--- start MATERIAL PROVIDED ---

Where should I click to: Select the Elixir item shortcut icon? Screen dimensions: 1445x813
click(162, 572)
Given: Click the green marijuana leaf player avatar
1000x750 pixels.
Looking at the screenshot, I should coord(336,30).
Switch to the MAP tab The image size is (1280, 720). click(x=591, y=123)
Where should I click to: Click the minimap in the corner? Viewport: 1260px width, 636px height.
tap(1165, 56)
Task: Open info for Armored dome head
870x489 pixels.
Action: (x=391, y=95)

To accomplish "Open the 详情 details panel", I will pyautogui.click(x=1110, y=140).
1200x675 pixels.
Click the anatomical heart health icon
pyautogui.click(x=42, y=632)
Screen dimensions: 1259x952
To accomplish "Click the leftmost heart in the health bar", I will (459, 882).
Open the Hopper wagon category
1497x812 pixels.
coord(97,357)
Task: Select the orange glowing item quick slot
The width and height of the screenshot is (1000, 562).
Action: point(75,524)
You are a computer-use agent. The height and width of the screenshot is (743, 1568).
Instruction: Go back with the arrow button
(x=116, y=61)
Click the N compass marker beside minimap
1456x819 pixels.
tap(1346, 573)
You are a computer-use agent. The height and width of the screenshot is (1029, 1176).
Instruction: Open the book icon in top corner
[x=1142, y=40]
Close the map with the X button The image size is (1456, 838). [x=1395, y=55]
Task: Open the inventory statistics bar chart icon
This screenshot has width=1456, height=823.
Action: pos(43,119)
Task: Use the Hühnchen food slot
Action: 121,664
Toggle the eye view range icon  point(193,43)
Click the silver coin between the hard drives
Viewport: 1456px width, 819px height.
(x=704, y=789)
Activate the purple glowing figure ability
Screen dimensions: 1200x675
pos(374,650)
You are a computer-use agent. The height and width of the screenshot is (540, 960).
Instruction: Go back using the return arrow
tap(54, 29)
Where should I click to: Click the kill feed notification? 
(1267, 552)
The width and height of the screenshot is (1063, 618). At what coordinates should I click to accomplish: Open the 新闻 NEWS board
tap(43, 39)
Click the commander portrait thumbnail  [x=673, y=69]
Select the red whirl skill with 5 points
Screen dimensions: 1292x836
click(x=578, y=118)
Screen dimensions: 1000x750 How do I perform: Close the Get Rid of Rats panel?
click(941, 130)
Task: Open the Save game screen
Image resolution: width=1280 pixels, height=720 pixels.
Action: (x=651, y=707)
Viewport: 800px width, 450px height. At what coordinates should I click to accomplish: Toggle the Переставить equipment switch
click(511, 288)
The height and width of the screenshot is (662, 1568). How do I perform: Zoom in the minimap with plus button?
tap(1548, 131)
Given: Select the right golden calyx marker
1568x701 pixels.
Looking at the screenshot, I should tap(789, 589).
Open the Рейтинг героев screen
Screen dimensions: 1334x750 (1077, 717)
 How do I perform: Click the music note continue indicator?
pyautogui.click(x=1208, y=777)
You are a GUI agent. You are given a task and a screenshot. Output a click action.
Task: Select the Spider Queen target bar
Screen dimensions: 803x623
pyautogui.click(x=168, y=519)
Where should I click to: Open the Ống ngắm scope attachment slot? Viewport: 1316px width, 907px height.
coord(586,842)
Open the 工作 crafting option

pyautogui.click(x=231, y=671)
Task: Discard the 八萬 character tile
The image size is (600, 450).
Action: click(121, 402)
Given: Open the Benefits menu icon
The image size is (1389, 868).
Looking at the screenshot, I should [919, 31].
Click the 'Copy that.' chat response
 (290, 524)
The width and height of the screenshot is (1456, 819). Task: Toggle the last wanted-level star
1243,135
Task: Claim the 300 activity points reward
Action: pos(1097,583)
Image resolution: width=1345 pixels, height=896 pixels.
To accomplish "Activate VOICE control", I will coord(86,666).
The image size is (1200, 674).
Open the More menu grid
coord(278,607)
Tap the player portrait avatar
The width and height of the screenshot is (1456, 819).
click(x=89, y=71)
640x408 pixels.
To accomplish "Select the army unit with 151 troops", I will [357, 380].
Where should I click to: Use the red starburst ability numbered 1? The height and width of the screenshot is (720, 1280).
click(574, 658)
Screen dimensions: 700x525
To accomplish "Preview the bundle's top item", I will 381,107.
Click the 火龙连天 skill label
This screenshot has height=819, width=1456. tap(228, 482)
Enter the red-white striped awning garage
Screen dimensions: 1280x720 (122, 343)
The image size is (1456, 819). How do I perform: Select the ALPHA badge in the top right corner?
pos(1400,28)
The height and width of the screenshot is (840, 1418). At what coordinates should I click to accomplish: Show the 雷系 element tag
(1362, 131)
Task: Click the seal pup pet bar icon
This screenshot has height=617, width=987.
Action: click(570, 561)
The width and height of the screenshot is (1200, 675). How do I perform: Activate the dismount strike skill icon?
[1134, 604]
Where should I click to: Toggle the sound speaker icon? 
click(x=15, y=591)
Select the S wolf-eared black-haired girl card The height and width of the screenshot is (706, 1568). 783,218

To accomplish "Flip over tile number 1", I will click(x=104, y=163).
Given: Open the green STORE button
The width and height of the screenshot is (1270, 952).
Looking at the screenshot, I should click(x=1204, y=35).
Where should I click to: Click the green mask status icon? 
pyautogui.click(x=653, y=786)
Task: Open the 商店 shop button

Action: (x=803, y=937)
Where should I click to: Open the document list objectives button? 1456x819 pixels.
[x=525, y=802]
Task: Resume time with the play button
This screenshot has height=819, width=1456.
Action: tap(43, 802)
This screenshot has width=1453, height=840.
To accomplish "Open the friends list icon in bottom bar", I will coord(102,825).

--- end MATERIAL PROVIDED ---

Copy the lines above exactly as they appear, with nothing left out or changed.

Where should I click to: Select the Elixir item shortcut icon? Screen dimensions: 1445x813
click(162, 572)
Given: Click the green marijuana leaf player avatar
1000x750 pixels.
Looking at the screenshot, I should coord(336,30).
Switch to the MAP tab The image size is (1280, 720). click(x=591, y=123)
Where should I click to: Click the minimap in the corner? Viewport: 1260px width, 636px height.
tap(1165, 56)
Task: Open info for Armored dome head
870x489 pixels.
Action: (x=391, y=95)

To accomplish "Open the 详情 details panel", I will pyautogui.click(x=1110, y=140).
1200x675 pixels.
Click the anatomical heart health icon
pyautogui.click(x=42, y=632)
Screen dimensions: 1259x952
To accomplish "Click the leftmost heart in the health bar", I will (459, 882).
Open the Hopper wagon category
1497x812 pixels.
coord(97,357)
Task: Select the orange glowing item quick slot
The width and height of the screenshot is (1000, 562).
Action: point(75,524)
You are a computer-use agent. The height and width of the screenshot is (743, 1568).
Instruction: Go back with the arrow button
(x=116, y=61)
Click the N compass marker beside minimap
1456x819 pixels.
tap(1346, 573)
You are a computer-use agent. The height and width of the screenshot is (1029, 1176).
Instruction: Open the book icon in top corner
[x=1142, y=40]
Close the map with the X button The image size is (1456, 838). [x=1395, y=55]
Task: Open the inventory statistics bar chart icon
This screenshot has width=1456, height=823.
Action: pos(43,119)
Task: Use the Hühnchen food slot
Action: 121,664
Toggle the eye view range icon  point(193,43)
Click the silver coin between the hard drives
Viewport: 1456px width, 819px height.
(x=704, y=789)
Activate the purple glowing figure ability
Screen dimensions: 1200x675
pos(374,650)
You are a computer-use agent. The height and width of the screenshot is (540, 960).
Instruction: Go back using the return arrow
tap(54, 29)
Where should I click to: Click the kill feed notification? 
(1267, 552)
The width and height of the screenshot is (1063, 618). At what coordinates should I click to accomplish: Open the 新闻 NEWS board
tap(43, 39)
Click the commander portrait thumbnail  [x=673, y=69]
Select the red whirl skill with 5 points
Screen dimensions: 1292x836
click(x=578, y=118)
Screen dimensions: 1000x750 How do I perform: Close the Get Rid of Rats panel?
click(941, 130)
Task: Open the Save game screen
Image resolution: width=1280 pixels, height=720 pixels.
Action: (x=651, y=707)
Viewport: 800px width, 450px height. At what coordinates should I click to accomplish: Toggle the Переставить equipment switch
click(511, 288)
The height and width of the screenshot is (662, 1568). How do I perform: Zoom in the minimap with plus button?
tap(1548, 131)
Given: Select the right golden calyx marker
1568x701 pixels.
Looking at the screenshot, I should tap(789, 589).
Open the Рейтинг героев screen
Screen dimensions: 1334x750 (1077, 717)
 How do I perform: Click the music note continue indicator?
pyautogui.click(x=1208, y=777)
You are a GUI agent. You are given a task and a screenshot. Output a click action.
Task: Select the Spider Queen target bar
Screen dimensions: 803x623
pyautogui.click(x=168, y=519)
Where should I click to: Open the Ống ngắm scope attachment slot? Viewport: 1316px width, 907px height.
coord(586,842)
Open the 工作 crafting option

pyautogui.click(x=231, y=671)
Task: Discard the 八萬 character tile
The image size is (600, 450).
Action: click(121, 402)
Given: Open the Benefits menu icon
The image size is (1389, 868).
Looking at the screenshot, I should [919, 31].
Click the 'Copy that.' chat response
 (290, 524)
The width and height of the screenshot is (1456, 819). Task: Toggle the last wanted-level star
1243,135
Task: Claim the 300 activity points reward
Action: pos(1097,583)
Image resolution: width=1345 pixels, height=896 pixels.
To accomplish "Activate VOICE control", I will coord(86,666).
The image size is (1200, 674).
Open the More menu grid
coord(278,607)
Tap the player portrait avatar
The width and height of the screenshot is (1456, 819).
click(x=89, y=71)
640x408 pixels.
To accomplish "Select the army unit with 151 troops", I will [357, 380].
Where should I click to: Use the red starburst ability numbered 1? The height and width of the screenshot is (720, 1280).
click(574, 658)
Screen dimensions: 700x525
To accomplish "Preview the bundle's top item", I will 381,107.
Click the 火龙连天 skill label
This screenshot has height=819, width=1456. tap(228, 482)
Enter the red-white striped awning garage
Screen dimensions: 1280x720 (122, 343)
The image size is (1456, 819). How do I perform: Select the ALPHA badge in the top right corner?
pos(1400,28)
The height and width of the screenshot is (840, 1418). At what coordinates should I click to accomplish: Show the 雷系 element tag
(1362, 131)
Task: Click the seal pup pet bar icon
This screenshot has height=617, width=987.
Action: click(570, 561)
The width and height of the screenshot is (1200, 675). How do I perform: Activate the dismount strike skill icon?
[1134, 604]
Where should I click to: Toggle the sound speaker icon? 
click(x=15, y=591)
Select the S wolf-eared black-haired girl card The height and width of the screenshot is (706, 1568). 783,218

To accomplish "Flip over tile number 1", I will click(x=104, y=163).
Given: Open the green STORE button
The width and height of the screenshot is (1270, 952).
Looking at the screenshot, I should click(x=1204, y=35).
Where should I click to: Click the green mask status icon? 
pyautogui.click(x=653, y=786)
Task: Open the 商店 shop button

Action: (x=803, y=937)
Where should I click to: Open the document list objectives button? 1456x819 pixels.
[x=525, y=802]
Task: Resume time with the play button
This screenshot has height=819, width=1456.
Action: tap(43, 802)
This screenshot has width=1453, height=840.
To accomplish "Open the friends list icon in bottom bar", I will coord(102,825).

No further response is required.